When the case was appealed to the Supreme Court, the Judge’s comments were noted (-):
“The statistically identified risks at levels between 80dB(A)LEP,d (currently, at least, identified with no risk) and 90dB(A)LEP,d do not enable any easy distinction to be drawn within that bracket, if the elimination of all statistical risk is taken as a criterion.
… the respondent did argue before the judge that 80dB(A)LEP,d was the only acceptable limit. But, despite this, the judge concluded that any risk below 85dB(A)LEP,d was minimal (para 26), and that the risk between 85dB(A)LEP,d and 90dB(A)LEP,d was at the relevant times an acceptable risk for reasonable employers without greater than average knowledge to take. The judge, correctly, did not resolve the issues before him by considering statistical extrapolations at low levels of exposure, but by forming a judgment on the whole of the expert, documentary and factual evidence adduced before him.”
There are, of course, “cut offs” within the statutory regulations governing occupational noise exposure. The Noise at Work Regulations 1989 (in force from 1 January 1990 to 5 April 2006) introduced two “action levels” (reg 2) of 85dB(A) (“the first action level”) and 90dB(A) (“the second action level”) to frame the duties owed by employers to their employees. They imposed a duty on employers, where employees had a daily personal noise exposure at or in excess of 85dB(A), to take steps including providing employees with hearing protection upon their request (reg 8).
The Control of Noise at Work Regulations 2005 came into force on 6 April 2006, changing and reducing the action levels to a daily or weekly personal exposure of 80dB(A) and peak sound pressure of 135dB(C) (“the lower exposure action value”) and 85dB(A) and peak sound pressure of 137dB(C) (“the upper exposure action value”). The result is that employers since have been under a duty, where employees have a personal daily or weekly personal noise exposure at/in excess of 80dB(A) to, provide hearing protection upon their request: for employees with a personal daily or weekly personal noise exposure at/in excess of 85dB(A), hearing protection must be provided (reg 7).
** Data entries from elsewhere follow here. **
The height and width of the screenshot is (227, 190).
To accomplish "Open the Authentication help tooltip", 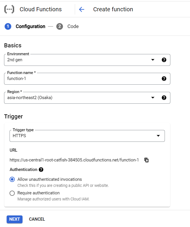I will point(41,170).
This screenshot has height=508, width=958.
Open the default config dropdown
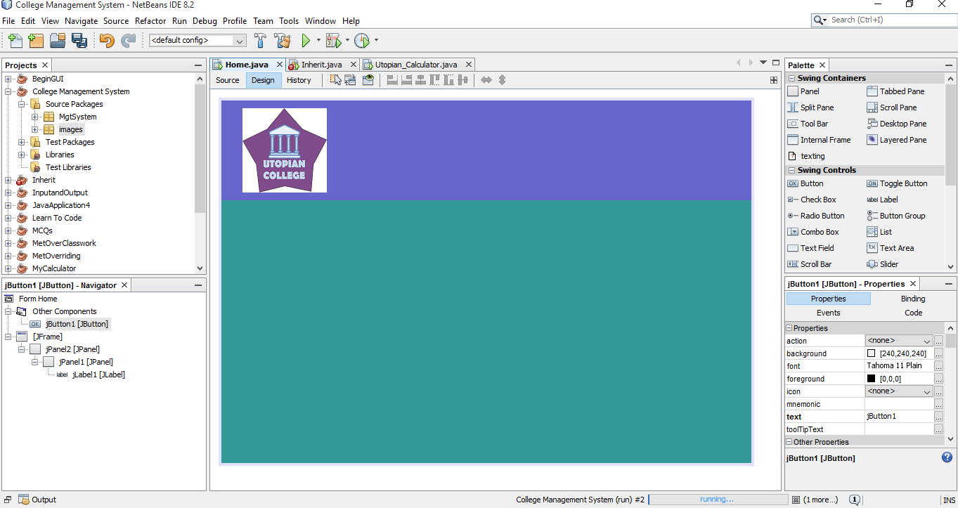241,40
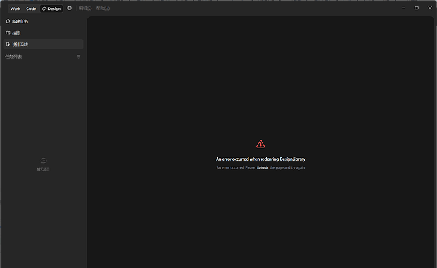Open the 编辑(E) edit menu
Viewport: 437px width, 268px height.
click(x=85, y=8)
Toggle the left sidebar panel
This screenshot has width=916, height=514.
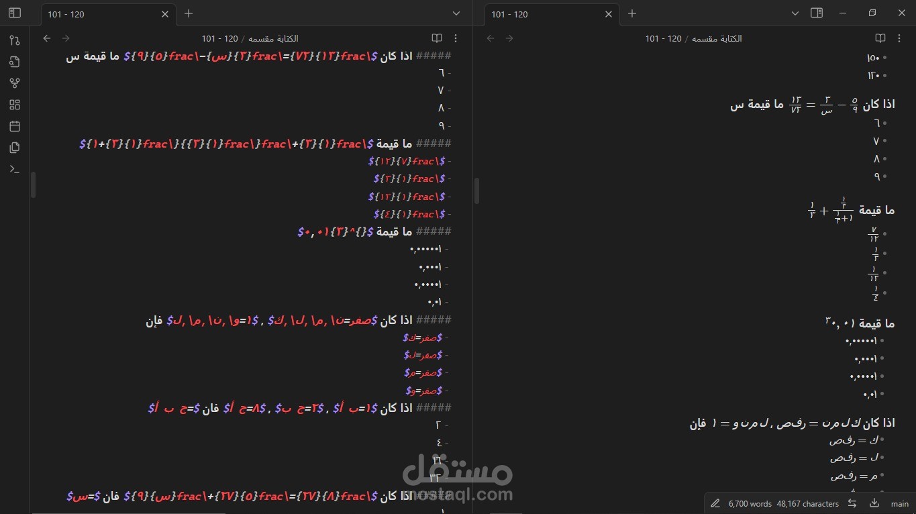pos(13,12)
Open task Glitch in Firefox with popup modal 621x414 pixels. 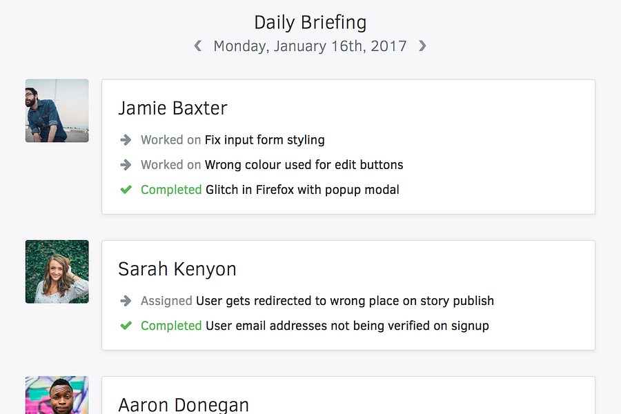[302, 190]
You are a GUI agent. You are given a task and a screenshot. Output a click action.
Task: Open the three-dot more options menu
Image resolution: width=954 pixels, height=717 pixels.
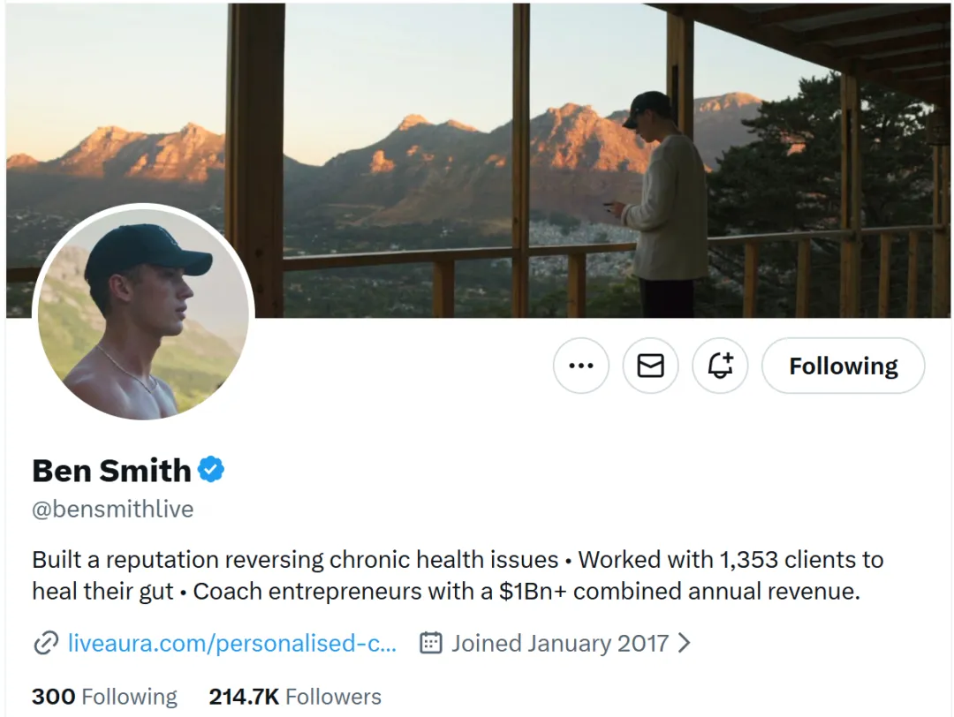coord(580,366)
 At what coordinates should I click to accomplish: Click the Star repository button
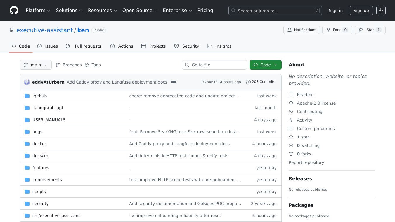tap(370, 30)
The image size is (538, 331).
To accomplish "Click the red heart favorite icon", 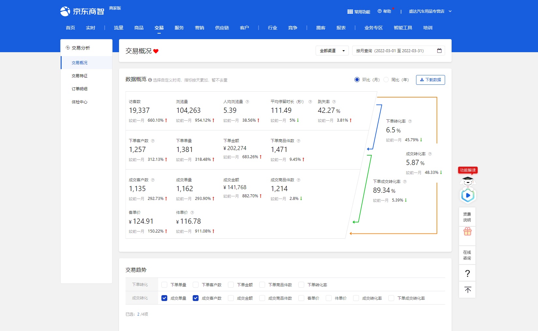I will click(x=156, y=51).
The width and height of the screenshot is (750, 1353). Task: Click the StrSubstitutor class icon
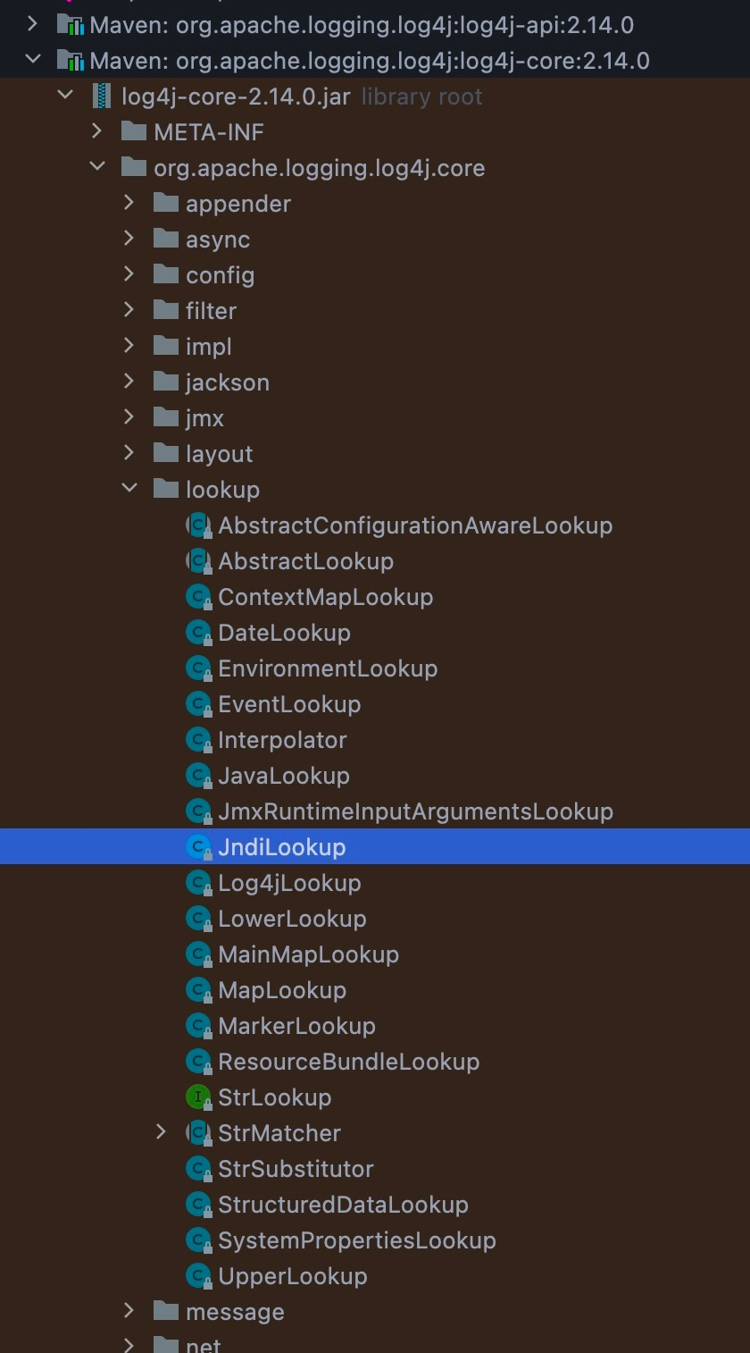[197, 1169]
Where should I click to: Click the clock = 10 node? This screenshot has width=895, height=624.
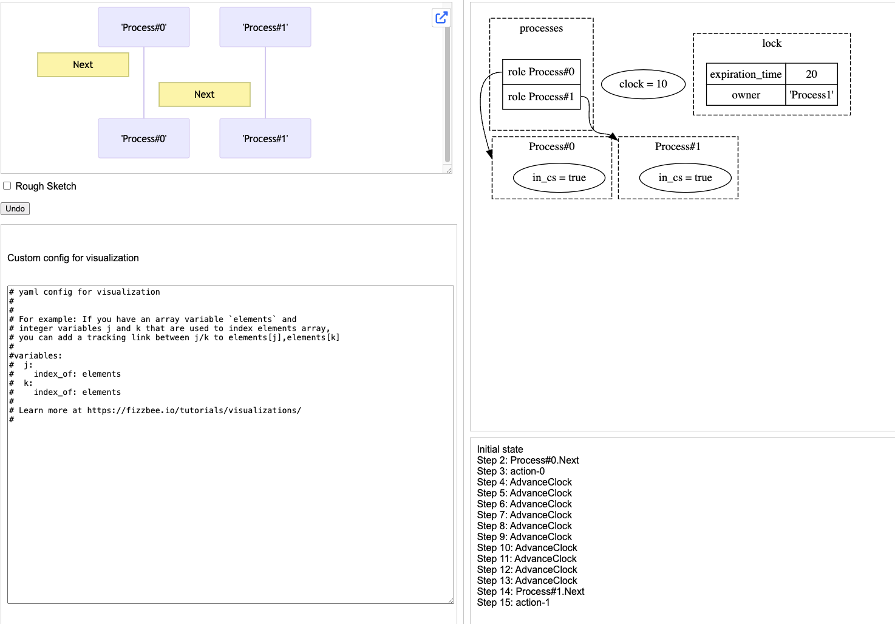point(643,84)
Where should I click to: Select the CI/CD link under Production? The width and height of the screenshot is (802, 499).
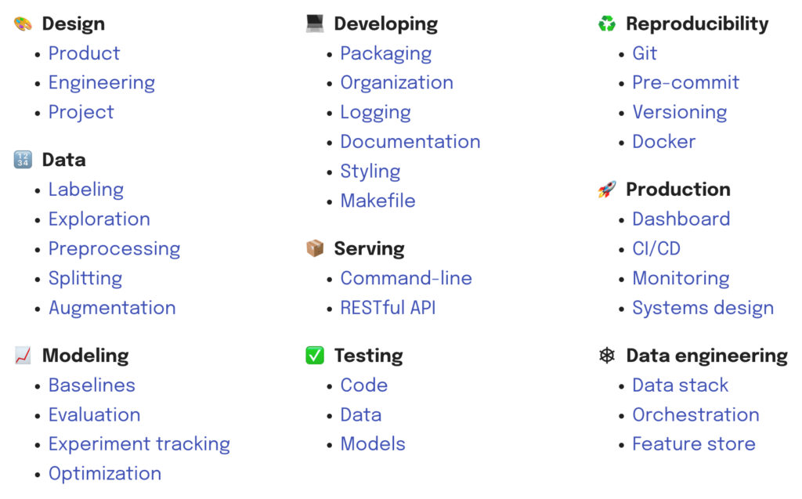pos(657,249)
The current noise regulations reflect the known risk of damage to hearing from personal daily/weekly noise exposures at or in excess of 85dB(A) but reflect the uncertainty of risk to hearing from personal daily/weekly noise exposures of 80-84dB(A), suggesting precautionary measures to be adopted in this range.
To disregard exposure to noise below 85dB(A) may well not reflect the true reality of risk of hearing damage between 80 and 85dB(A). However, as both papers’ authors recognise, the line must be drawn somewhere. Parliament and the courts are well used to drawing lines, which, in many cases, are far more arbitrary or ill-justified than the evidence-based approach of disregarding noise exposure below 85dB(A) when performing calculations to ascertain the presence of NIHL.